Vendredi, l'annonce du ministre de l'Éducation, Jean-François Roberge, selon laquelle les cours du primaire se feraient en classe dès le 11 janvier a été accueillie avec un soupir de soulagement par les enseignants.

On les avait sondés avant les Fêtes, et les enseignants préféraient être en présentiel, affirme le président du Syndicat de l'enseignement de la région de la Mitis, Jean-François Gaumond.

Enseigner à des tout-petits à distance, avec toutes les contraintes du télé-enseignement, c'est pas toujours facile, souligne-t-il en entrevue à l'émission Info-réveil.

M. Gaumond se dit également satisfait de la décision de Québec d'annuler les épreuves ministérielles au primaire et au secondaire pour l’année scolaire 2020-2021. Avec le retard accumulé, le plan de rattrapage doit se poursuivre l'année prochaine, explique-t-il.

Toutes les mesures pédagogiques qui ont été annoncées sont les bienvenues.
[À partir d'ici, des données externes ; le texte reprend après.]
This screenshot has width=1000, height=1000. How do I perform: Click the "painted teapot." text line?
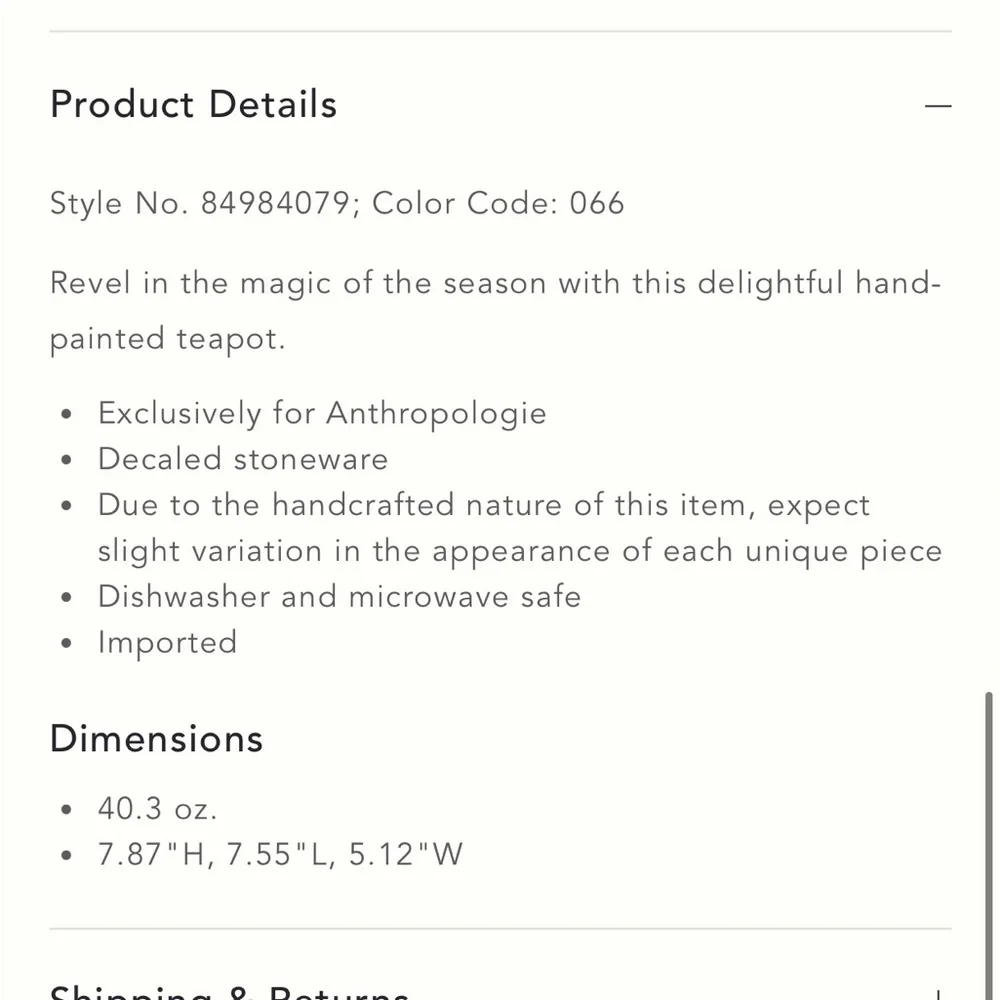[168, 338]
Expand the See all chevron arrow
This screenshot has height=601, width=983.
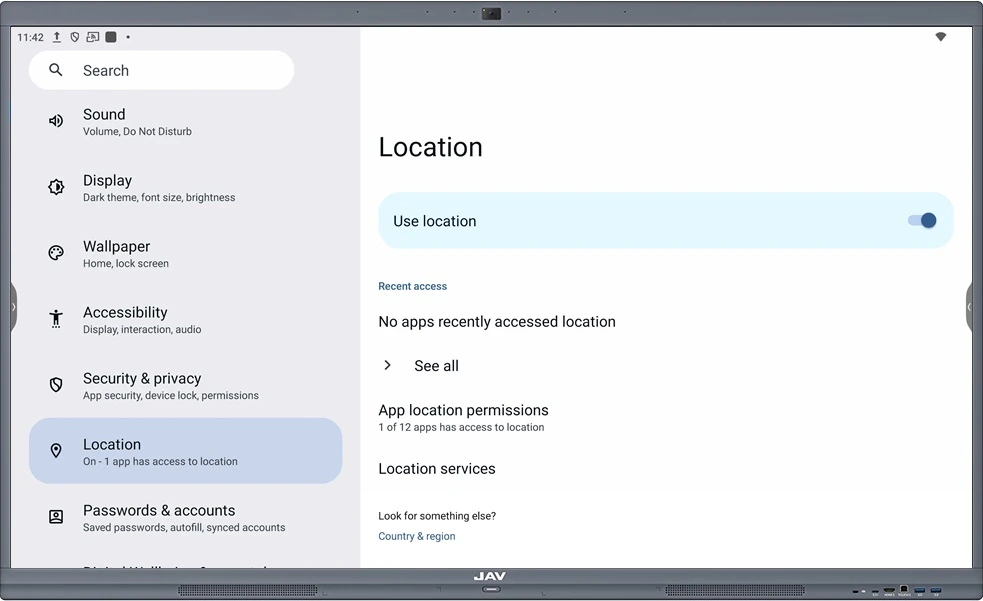388,366
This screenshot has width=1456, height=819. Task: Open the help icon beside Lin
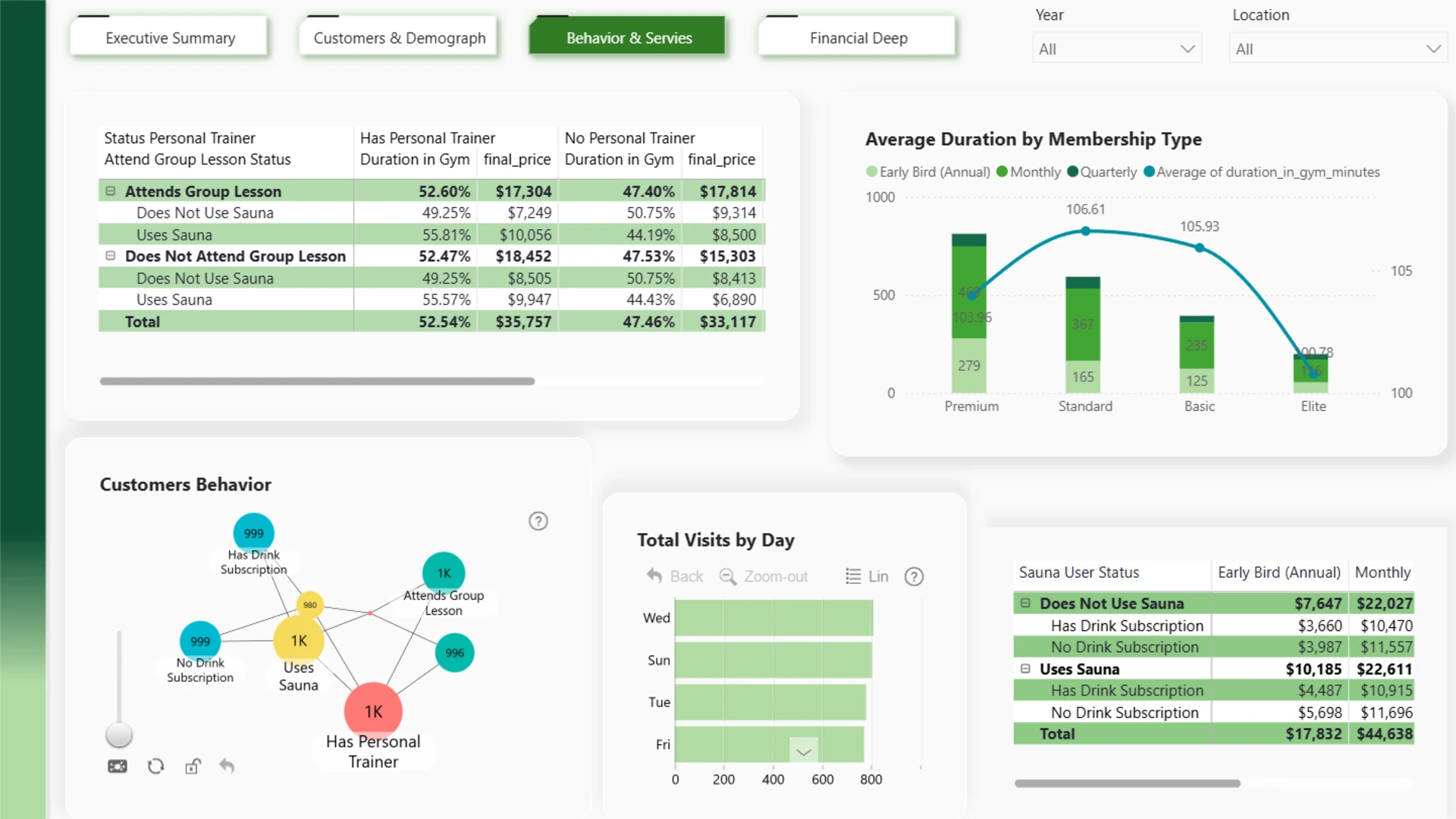(915, 577)
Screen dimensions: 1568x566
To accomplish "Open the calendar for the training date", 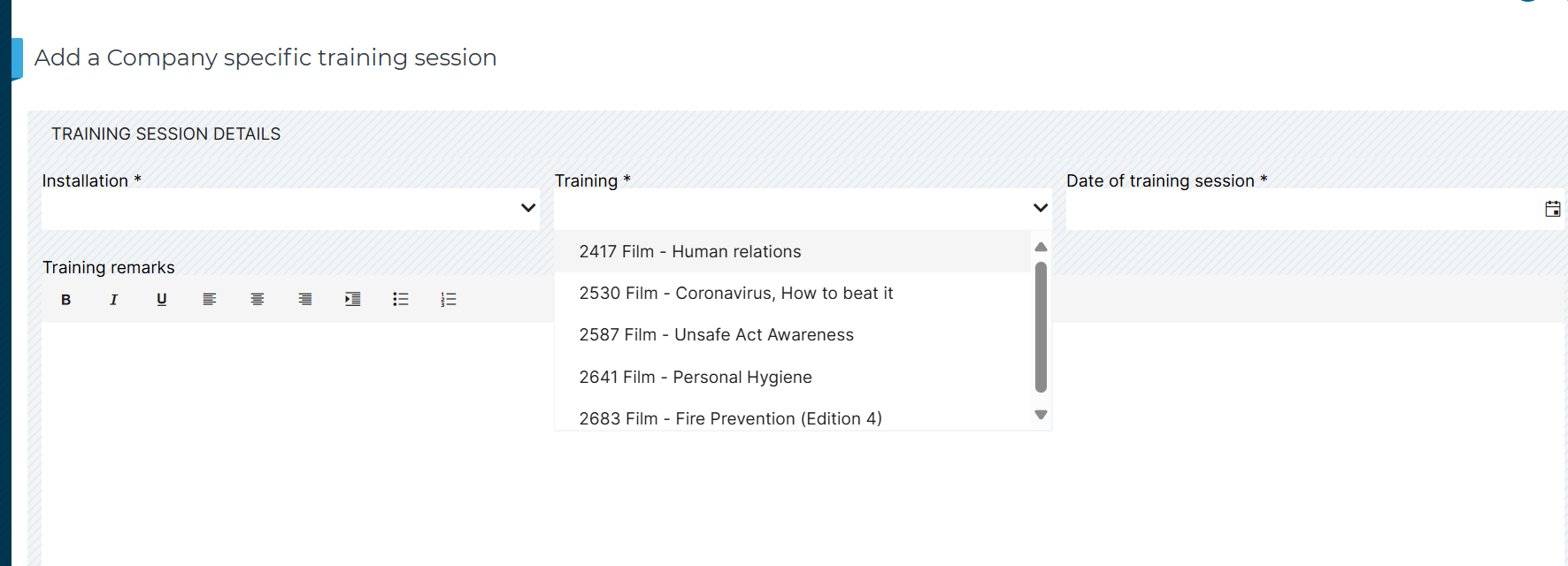I will [x=1553, y=209].
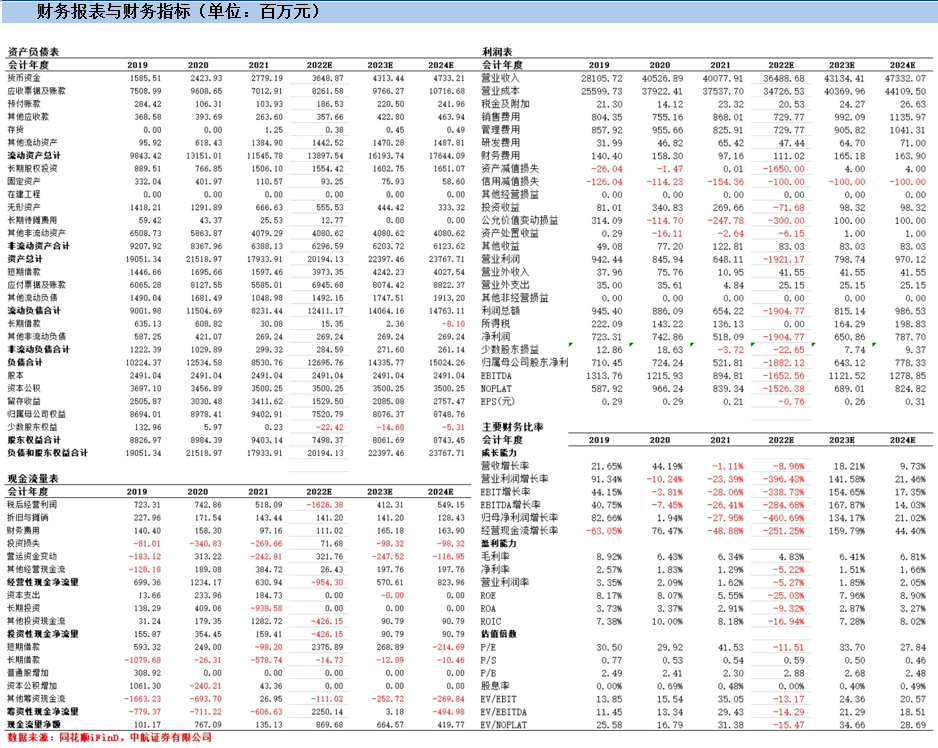Click the 货币资金 row label

tap(24, 78)
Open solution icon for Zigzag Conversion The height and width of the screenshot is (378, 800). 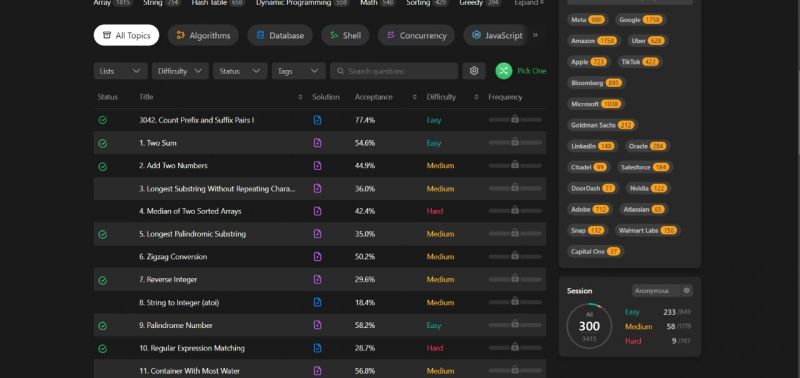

Les enseignants sont en majorité très contents, affirme de son côté la présidente du Syndicat de l’enseignement du Grand-Portage, Natacha Blanchet.

Entre adaptation et éducation

Le ministre Roberge a aussi annoncé que la pondération des bulletins sera modifiée de manière à ce que le premier bulletin ait une importance moindre, tandis que celle du second bulletin sera augmentée.

Le ministre de l'éducation, Jean-François Roberge.

Le ministre de l'Éducation, Jean-François Roberge, a annoncé plusieurs ajustements concernant le milieu scolaire, vendredi dernier (archives).

Photo : La Presse canadienne / Ryan Remiorz

C'est sûr que la pondération diminuée pour février va enlever de la pression sur les élèves. Par contre, il faudrait quand même mettre l'accent sur les apprentissages. L'important, ce sont les apprentissages, nuance Mme Blanchet.

Ce qu'on entend, c'est que les résultats ne seront peut-être pas à la hauteur des années précédentes, mais en même temps, ce serait un peu anormal qu'ils le soient, avance M. Gaumond.

Les élèves ont commencé l'année en septembre en ayant eu trois mois d'école de moins que les années d'avant. Alors est-ce qu'on peut s'attendre à des résultats aussi forts qu'au cours des années précédentes? Non.

Jean-François Gaumond, président du Syndicat de l'enseignement de la région de la Mitis

De plus, Mme Blanchet rappelle que le taux d'absentéisme des élèves a été particulièrement élevé cette année, que ce soit pour des raisons personnelles ou en raison de la fermeture des classes lorsque des cas de COVID-19 étaient confirmés.

Et si l'enseignement à distance est possible, il n'est pas simple pour autant, rappelle-t-elle. C'est vraiment à géométrie variable et on a beaucoup de milieux ici où le réseau Internet est désuet. C'est un autre défi pour notre région.

Une élève écoute son enseignant sur une tablette électronique pendant qu'elle réalise des exercices.

L'enseignement à distance est possible, mais il n'est pas simple, affirme la présidente du Syndicat de l'enseignement du Grand-Portage, Natacha Blanchet (archives).

Photo : Radio-Canada

Les enseignants victimes de violence

Par ailleurs, deux enseignantes québécoises veulent déposer un recours collectif contre le gouvernement de François Legault, dont le ministère de l’Éducation, pour les violences et la discrimination salariale qu'elles disent subir.

Mme Blanchet ne se dit pas surprise d'entendre que ces enseignantes vivent de la violence verbale et physique au travail.

Il y a quelques années, on a fait une enquête ici au niveau du Grand-Portage et, oui, c'est sûr qu'au niveau de la violence, c'est assez prédominant, affirme-t-elle.

Les enseignants vivaient de la violence venant de tous les côtés, les élèves, les parents, les directions d'école et même des collègues.

Natacha Blanchet, présidente du syndicat de l’Enseignement du Grand-Portage

On est au fait de la situation et les représentations sont faites par nos fédérations auprès du Ministère, assure Mme Blanchet.

Elle est cependant étonnée qu'une enseignante de Montréal soutienne avoir subi du harcèlement de la part de son syndicat. Mme Blanchet estime que ce genre de comportement ne se produit pas au sein de la Fédération des syndicats de l'enseignement.